Thom: Tell us about this upcoming conference that you're going to be participating in, the Road mapping and what you hope to achieve with that and what you'd like for the world to know about how engineers are really going all in on supporting these kinds of medical discoveries.

Dr. Odde: Yeah this is a really exciting new aspect of this meeting and I'm grateful to Christine and ASME for helping to make this possible and am inspired by – what you just heard from Giovanni and Arlen – how in the device area in particular, modelling and simulation has really accelerated those areas, no question. And to the point where now the Food and Drug Administration actually pays attention to these things and its becoming  more the norm of the applications for approval, but we’re not seeing that in pharma, biotech applications, in the drug and biologics area, at least not yet. So what we hope - in the sessions that I’ll be chairing in addition to myself, I’ll have speakers from industry and other academics as well, so Allison Claas who is modeller at Novartis and Cambridge, Massachusetts and John Burke who is also in Boston, who is the CEO of Applied Biomath, who will be speaking, so a large company and then a smaller company and then Stacey Finley who’s professor at University of Southern California, also an engineer, will be talking about modelling for cancer. So what we’d like to do then after that is move into this road mapping phase and really try to riff off the successes of the device people and what can we learn there to leverage in pharma biotech space, so that we get from this 95% failure rate to something that’s actually much lower and much less costly. So that’s the goal of the road map is – how do we get there, what are the next steps that we need to take.

Thom: Wonderful, I know everyone will look forward to the results of that road mapping workshop and Christine I understand that there will be some kind of paper issued from that, is there anything else you want to tell us about these upcoming events and help us wrap things up?

Christine Reilley: Sure, yes we will be producing a white paper that really captures what we learn about the road mapping session, so those who register – and I believe the link has been placed in the chat box, will have access to that final outcome, so again our intent is to take those lessons learnt and distribute that broadly through that white paper. Again, as just to recap on what my colleague said on this call is that we really hope to bring together the engineers as well as clinicians and scientists to really take this deeper dive into modelling and simulation and move the needle in advancing whether it’s the production of medical devices or pharmaceuticals, so again that’s April 13th through 16th – we look forward to seeing everyone there.

Thom: Thank you so much Christine and with that we’ll go ahead and wrap things up, thank you so much to everyone who attended and to our panellists Dr. Ward, Dr. Odde, Dr.
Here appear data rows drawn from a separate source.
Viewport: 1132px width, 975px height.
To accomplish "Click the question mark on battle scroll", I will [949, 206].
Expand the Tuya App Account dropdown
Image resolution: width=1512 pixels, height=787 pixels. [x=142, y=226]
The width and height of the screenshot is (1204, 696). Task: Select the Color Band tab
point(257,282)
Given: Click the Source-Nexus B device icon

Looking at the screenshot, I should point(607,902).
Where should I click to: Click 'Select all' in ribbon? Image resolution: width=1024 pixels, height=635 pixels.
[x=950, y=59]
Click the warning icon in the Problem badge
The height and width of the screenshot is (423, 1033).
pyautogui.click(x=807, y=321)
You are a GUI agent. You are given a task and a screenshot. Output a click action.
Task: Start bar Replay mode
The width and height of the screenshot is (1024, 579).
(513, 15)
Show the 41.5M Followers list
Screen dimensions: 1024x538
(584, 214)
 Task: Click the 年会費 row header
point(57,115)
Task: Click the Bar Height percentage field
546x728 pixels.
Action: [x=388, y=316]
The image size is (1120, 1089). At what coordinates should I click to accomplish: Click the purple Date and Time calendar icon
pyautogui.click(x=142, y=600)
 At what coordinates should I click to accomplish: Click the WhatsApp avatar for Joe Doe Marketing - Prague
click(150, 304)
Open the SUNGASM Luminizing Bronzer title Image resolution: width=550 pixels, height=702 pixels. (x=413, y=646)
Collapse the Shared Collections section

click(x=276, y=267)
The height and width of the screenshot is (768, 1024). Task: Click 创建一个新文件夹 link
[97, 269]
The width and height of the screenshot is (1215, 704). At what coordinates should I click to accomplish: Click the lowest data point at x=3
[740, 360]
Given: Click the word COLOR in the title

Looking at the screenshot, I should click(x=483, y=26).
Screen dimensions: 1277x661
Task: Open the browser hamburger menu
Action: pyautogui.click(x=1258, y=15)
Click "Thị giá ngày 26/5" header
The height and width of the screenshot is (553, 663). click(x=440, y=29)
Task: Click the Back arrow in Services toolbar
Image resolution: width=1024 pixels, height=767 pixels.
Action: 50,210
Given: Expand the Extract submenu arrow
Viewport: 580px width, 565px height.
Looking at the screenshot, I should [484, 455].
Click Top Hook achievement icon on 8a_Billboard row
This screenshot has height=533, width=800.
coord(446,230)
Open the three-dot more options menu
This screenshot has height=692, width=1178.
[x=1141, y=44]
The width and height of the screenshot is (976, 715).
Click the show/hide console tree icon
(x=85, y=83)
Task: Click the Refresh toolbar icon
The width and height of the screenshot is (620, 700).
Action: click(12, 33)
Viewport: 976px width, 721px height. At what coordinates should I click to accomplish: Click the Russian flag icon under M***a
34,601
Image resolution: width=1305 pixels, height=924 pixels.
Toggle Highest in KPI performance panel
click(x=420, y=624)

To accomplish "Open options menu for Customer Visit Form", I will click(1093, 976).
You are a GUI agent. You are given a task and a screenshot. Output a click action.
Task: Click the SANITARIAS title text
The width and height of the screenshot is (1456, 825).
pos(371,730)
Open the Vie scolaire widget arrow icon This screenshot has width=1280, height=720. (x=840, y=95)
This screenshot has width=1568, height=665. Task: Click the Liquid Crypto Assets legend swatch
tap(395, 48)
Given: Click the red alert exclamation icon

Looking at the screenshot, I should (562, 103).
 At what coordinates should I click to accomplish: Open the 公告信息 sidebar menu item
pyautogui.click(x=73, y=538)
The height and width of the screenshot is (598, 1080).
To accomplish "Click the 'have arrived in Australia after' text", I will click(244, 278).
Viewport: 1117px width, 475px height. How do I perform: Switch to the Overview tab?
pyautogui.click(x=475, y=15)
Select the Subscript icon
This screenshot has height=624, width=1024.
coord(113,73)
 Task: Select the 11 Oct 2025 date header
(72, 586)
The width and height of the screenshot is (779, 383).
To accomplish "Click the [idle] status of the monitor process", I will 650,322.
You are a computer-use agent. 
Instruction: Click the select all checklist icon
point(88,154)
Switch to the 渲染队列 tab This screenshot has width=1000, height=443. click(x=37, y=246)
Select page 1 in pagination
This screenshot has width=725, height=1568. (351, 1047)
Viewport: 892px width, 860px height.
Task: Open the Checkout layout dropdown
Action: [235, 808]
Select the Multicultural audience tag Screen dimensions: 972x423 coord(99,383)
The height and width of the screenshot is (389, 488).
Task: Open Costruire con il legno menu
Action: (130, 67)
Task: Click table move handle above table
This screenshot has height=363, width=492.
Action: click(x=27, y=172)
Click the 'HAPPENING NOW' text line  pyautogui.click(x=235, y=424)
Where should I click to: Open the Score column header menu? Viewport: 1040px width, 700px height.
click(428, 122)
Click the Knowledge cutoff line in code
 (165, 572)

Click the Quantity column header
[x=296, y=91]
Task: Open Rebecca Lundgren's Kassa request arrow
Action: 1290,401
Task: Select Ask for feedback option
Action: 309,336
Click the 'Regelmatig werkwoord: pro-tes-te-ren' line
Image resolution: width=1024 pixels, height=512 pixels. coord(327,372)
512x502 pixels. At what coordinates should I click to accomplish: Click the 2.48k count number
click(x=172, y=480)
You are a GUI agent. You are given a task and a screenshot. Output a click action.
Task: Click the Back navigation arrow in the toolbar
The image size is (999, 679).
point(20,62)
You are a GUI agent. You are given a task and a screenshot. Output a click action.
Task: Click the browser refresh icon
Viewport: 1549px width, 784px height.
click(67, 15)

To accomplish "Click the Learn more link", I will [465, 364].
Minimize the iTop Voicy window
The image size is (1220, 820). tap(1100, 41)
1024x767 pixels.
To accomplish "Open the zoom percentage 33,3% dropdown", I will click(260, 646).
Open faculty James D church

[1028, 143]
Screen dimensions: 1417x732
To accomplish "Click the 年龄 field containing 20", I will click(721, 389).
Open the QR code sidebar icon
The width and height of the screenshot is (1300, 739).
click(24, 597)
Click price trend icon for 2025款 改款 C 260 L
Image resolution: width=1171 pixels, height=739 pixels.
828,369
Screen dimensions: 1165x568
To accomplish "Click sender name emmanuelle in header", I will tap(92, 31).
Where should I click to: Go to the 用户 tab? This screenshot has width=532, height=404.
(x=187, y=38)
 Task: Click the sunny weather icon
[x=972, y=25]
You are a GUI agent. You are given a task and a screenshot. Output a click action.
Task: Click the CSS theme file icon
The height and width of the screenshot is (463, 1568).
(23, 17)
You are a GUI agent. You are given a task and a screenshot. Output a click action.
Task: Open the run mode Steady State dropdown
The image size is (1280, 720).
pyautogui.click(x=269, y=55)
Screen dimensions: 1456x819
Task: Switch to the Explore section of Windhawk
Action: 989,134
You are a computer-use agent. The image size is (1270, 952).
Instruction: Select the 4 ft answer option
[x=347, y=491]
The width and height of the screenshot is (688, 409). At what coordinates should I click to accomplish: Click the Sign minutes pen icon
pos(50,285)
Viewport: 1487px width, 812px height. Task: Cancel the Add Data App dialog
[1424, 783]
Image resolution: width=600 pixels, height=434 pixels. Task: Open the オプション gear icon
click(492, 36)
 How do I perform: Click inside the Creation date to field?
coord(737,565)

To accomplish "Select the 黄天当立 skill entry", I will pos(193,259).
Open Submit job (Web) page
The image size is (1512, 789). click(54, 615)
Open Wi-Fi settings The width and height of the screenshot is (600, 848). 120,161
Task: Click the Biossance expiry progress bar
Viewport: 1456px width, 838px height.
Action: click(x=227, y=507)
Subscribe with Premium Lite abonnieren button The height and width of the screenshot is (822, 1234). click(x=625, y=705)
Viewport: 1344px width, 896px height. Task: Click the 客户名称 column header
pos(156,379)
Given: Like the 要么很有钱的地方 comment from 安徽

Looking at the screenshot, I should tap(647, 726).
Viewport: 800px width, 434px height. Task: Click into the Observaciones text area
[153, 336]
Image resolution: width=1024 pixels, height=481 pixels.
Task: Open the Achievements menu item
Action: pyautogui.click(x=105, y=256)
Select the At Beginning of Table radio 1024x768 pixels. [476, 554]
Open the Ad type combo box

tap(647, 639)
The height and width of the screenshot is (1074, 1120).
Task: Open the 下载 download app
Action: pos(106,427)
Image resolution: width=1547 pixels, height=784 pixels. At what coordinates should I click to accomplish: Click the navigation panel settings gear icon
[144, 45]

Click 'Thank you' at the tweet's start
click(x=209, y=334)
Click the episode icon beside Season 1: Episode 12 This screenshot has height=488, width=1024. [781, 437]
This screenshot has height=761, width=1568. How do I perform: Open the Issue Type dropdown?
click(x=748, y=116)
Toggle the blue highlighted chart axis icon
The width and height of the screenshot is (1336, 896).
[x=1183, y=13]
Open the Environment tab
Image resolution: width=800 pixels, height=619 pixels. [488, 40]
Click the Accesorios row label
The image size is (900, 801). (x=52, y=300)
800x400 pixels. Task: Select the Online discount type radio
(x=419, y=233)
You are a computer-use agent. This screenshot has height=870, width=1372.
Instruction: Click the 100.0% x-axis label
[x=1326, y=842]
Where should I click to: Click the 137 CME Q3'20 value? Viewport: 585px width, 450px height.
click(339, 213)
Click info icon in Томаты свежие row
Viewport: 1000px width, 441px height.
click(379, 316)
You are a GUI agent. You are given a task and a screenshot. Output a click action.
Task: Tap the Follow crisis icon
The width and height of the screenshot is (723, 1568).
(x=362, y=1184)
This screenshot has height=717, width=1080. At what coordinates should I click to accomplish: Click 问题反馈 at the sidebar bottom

Traverso and Christine Reilley from ASME, thank you so much for joining us to share more light on the role engineers are playing in so many of these important advances and I feel quite inspired by all this and hope to see more of this happening in the future and I know that I will look at new medicines and new devices with a completely new outlook and I’ll always be wondering – I wonder if some engineers had some role to play in that development and I hope that we can hear more about that, cause the world needs to know and more kids need to go into STEM fields to be able to do these kind of things in the future – so this has been a great opportunity to shed more light on this. 

Thank you so much for doing that with us Christine and thank you to the ASME and with that we’ll go ahead and close, so thank you very much everyone.